● SOURCE DATA
BEGIN

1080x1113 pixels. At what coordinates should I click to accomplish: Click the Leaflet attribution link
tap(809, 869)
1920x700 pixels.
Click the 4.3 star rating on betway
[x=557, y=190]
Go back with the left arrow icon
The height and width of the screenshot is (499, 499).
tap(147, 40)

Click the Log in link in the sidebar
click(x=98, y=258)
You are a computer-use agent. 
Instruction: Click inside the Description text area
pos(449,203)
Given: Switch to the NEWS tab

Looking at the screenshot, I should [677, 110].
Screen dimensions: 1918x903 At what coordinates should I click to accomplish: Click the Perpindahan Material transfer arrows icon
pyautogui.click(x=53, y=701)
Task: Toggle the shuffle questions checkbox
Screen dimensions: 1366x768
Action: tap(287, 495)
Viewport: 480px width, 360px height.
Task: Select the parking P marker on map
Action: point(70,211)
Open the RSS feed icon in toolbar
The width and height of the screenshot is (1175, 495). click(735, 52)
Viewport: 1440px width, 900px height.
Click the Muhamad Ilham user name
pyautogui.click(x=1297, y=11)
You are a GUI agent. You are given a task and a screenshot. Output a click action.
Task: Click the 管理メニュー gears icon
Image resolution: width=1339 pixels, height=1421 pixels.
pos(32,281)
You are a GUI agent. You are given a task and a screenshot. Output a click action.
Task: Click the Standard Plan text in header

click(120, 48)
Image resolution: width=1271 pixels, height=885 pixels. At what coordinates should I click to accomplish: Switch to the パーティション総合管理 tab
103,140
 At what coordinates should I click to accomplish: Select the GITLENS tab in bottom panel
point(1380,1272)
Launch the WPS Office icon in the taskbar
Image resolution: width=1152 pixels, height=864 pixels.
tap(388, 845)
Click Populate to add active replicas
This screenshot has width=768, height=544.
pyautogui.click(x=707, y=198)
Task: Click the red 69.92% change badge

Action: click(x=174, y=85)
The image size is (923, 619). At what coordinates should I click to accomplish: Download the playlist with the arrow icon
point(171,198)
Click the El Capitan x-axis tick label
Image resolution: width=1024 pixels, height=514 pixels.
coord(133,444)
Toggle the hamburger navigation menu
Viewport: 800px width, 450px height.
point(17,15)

END

● WHAT THE EXERCISE ASKS
Keep only the lines from the one containing "This screenshot has width=768, height=544." through the final line of the records, and transcribe them exactly.

● ANSWER BOX
This screenshot has width=768, height=544.
pyautogui.click(x=707, y=198)
Task: Click the red 69.92% change badge

Action: click(x=174, y=85)
The image size is (923, 619). At what coordinates should I click to accomplish: Download the playlist with the arrow icon
point(171,198)
Click the El Capitan x-axis tick label
Image resolution: width=1024 pixels, height=514 pixels.
coord(133,444)
Toggle the hamburger navigation menu
Viewport: 800px width, 450px height.
point(17,15)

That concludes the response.